Notícias do Tocantins – Nativa das florestas do México e da América Central, a baunilha encantava Maias e Astecas muito antes de cruzar oceanos com os conquistadores espanhóis no século XVI. Hoje, é a segunda especiaria mais cara do mundo — atrás apenas do açafrão — e um ingrediente essencial na gastronomia, perfumaria e indústria farmacêutica. Embora os aromas sintéticos dominem o mercado, apenas 1% da baunilha consumida globalmente é natural. É justamente nesse pequeno nicho que pesquisadores tocantinenses querem fazer história.

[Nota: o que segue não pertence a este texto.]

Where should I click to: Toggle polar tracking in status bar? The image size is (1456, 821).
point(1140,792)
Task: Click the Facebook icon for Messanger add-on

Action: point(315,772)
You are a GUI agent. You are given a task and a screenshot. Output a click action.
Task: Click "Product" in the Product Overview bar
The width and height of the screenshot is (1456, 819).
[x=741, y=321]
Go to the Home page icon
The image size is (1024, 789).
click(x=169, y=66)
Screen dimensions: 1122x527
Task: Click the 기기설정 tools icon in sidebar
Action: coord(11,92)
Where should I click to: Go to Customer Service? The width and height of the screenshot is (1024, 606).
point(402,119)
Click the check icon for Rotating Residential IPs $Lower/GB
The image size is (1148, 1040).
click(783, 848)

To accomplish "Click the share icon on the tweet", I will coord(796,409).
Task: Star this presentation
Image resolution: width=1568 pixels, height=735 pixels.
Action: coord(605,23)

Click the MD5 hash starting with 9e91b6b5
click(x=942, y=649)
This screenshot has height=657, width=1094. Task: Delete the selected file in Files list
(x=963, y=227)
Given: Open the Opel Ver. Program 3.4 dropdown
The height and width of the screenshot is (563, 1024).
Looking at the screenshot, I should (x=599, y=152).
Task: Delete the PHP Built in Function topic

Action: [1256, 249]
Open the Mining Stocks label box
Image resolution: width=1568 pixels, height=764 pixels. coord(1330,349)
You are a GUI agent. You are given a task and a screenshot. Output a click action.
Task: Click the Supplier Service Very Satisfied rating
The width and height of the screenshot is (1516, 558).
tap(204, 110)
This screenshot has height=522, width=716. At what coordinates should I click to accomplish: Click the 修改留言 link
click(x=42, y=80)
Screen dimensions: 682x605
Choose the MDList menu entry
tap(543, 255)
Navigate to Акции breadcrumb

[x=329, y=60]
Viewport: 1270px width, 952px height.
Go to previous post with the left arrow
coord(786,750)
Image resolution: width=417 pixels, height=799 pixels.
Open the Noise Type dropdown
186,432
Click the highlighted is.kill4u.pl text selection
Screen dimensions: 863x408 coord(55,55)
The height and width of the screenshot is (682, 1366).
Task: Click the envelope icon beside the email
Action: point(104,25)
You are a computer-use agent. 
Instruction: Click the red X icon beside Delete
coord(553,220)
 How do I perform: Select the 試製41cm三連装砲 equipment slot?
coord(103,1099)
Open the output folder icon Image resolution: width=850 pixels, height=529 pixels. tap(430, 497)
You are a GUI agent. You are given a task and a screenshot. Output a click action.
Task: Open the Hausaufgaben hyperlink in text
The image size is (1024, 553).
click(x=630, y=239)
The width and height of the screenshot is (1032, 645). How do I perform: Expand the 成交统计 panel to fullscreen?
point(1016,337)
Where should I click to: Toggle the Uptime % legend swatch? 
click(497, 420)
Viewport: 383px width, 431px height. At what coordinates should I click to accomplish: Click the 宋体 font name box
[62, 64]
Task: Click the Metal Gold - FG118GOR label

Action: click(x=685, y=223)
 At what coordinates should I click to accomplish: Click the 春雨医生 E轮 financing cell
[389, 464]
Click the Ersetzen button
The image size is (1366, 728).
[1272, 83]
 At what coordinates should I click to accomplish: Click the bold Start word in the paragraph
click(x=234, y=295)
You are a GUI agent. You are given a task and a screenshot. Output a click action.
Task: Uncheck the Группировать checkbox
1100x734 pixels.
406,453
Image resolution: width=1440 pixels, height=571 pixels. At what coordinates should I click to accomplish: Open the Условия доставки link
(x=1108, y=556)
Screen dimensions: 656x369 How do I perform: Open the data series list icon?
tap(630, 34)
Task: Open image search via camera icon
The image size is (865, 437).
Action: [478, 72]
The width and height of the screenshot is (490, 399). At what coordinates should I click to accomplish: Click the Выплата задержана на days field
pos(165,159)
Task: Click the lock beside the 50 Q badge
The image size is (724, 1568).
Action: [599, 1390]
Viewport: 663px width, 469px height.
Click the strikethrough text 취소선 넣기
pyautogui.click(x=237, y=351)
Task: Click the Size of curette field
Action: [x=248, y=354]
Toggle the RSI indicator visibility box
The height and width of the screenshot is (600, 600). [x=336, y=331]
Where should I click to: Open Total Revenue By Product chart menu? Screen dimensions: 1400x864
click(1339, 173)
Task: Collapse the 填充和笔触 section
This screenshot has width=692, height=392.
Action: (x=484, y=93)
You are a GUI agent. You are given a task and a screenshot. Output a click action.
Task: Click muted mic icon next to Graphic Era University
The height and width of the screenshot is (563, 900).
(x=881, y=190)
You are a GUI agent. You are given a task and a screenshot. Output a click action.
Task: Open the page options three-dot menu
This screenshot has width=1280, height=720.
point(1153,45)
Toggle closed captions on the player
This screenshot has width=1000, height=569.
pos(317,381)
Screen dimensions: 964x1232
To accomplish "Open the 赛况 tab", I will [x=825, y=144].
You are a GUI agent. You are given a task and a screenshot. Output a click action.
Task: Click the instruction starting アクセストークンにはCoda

No Laboratório de Biotecnologia e Cultura de Tecidos Vegetais (Biotecnotins), da Universidade Estadual do Tocantins (Unitins), uma equipe liderada pelo professor doutor Lucas Koshy Naoe, especialista em Genética e Melhoramento, tenta um feito inédito no Brasil: germinar sementes de baunilha nativa. Mais que atender à demanda internacional, a pesquisa mira a conservação das espécies do Cerrado, oferecendo ainda perspectivas de renda para comunidades rurais.
Financiado pela Fundação de Amparo à Pesquisa do Tocantins (Fapt) e realizado em parceria com IFTO, Ruraltins e Seagro, o trabalho integra ciência, sustentabilidade e economia. “A baunilha comercializada no Brasil, em geral, vem do México. Mas percebemos, em vários seminários e congressos aqui no Tocantins, o potencial das espécies nativas, adaptadas ao nosso microclima”, explica Naoe. “Identificamos exemplares no semiárido do Jalapão, nas várzeas tocantinenses e em áreas centrais do Cerrado. Resgatamos algumas plantas que hoje servem de matrizes para analisar quais são mais produtivas e resistentes”.
A dificuldade, segundo o pesquisador, está justamente na germinação — o primeiro passo para desenvolver novas variedades. “Outro setor já trabalha na multiplicação de plantas adultas por micropropagação, mas ainda não consolidamos um sistema para o cultivo em larga escala”, observa. “Se avançarmos, isso pode se tornar uma fonte de renda importante para agricultores familiares”.
O Desafio do Cultivo
O gênero Vanilla reúne mais de 100 espécies em todo o mundo, e cerca de 40 possuem frutos aromáticos. O Brasil é líder em diversidade: 40 espécies catalogadas, sendo 15 aromáticas — muitas desconhecidas fora do país. No entanto, cultivar baunilha exige condições específicas: ela prospera apenas em clima quente e úmido, sob sombra, e não sobrevive em áreas abertas. É a única orquídea com frutos aromáticos, contendo mais de 200 substâncias ativas, especialmente a vanilina, responsável pelo perfume característico que pode variar conforme a espécie e o local de cultivo.
Mesmo após o cultivo, extrair a essência é um processo minucioso. As vagens, chamadas de favas, precisam passar por uma cura que pode durar até dois meses, o que encarece o produto. Além disso, como muitos polinizadores naturais estão ausentes em áreas de cultivo, a polinização manual é frequentemente necessária — um trabalho delicado que reforça o valor da especiaria.
Conservação e Oportunidade
Para além da gastronomia e do mercado global bilionário, a iniciativa é um gesto de preservação. A baunilha nativa é uma trepadeira que depende de árvores adultas e ecossistemas equilibrados, o que a torna vulnerável a incêndios e desmatamentos. Ao buscar germinar sementes e desenvolver protocolos de multiplicação, os cientistas pretendem não só proteger o Cerrado, mas também valorizar o potencial aromático único das espécies brasileiras.
Se a pesquisa alcançar seu objetivo, o Tocantins poderá se tornar referência nacional na produção de baunilha natural, oferecendo um produto diferenciado e sustentável, capaz de movimentar economias locais e reforçar o compromisso com a biodiversidade. Um pequeno grão de esperança que, se germinar, pode perfumar o mundo com o aroma do Cerrado.